__REQUIREMENTS__. Reproduce the lines verbatim, everything from the line containing "171x164 pixels." down to the line containing "Action: pyautogui.click(x=88, y=5)", both of those included. Leave the pictures out of your answer.

__RECORDS FOR THIS TASK__.
▬▬▬▬▬▬

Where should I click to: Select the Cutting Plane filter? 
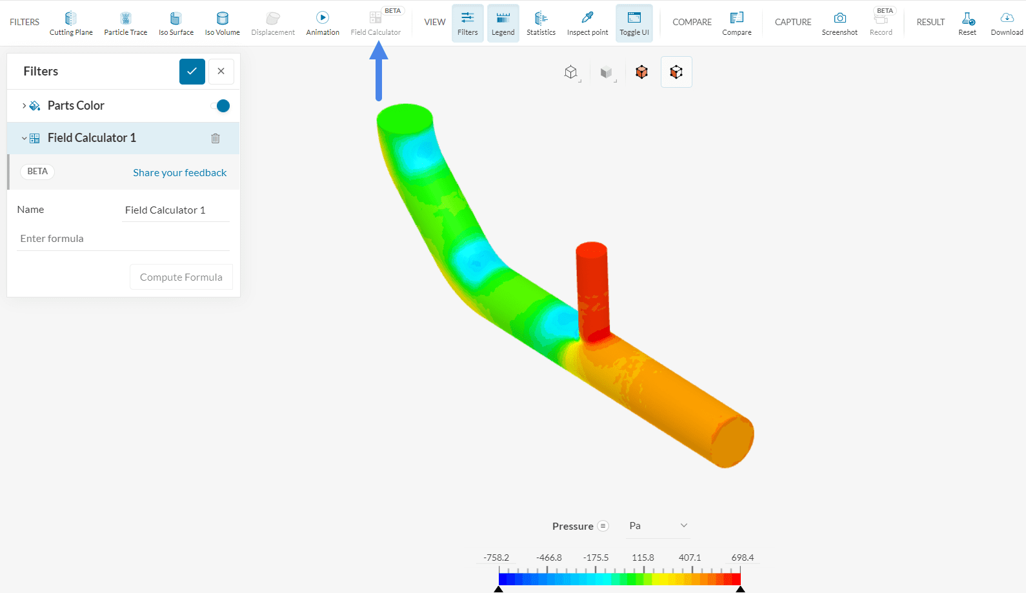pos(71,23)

▬▬▬▬▬▬

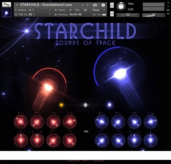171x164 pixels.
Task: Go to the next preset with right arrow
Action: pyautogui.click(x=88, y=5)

▬▬▬▬▬▬

__THE REPLY__.
171x164 pixels.
Task: Go to the next preset with right arrow
Action: pyautogui.click(x=88, y=5)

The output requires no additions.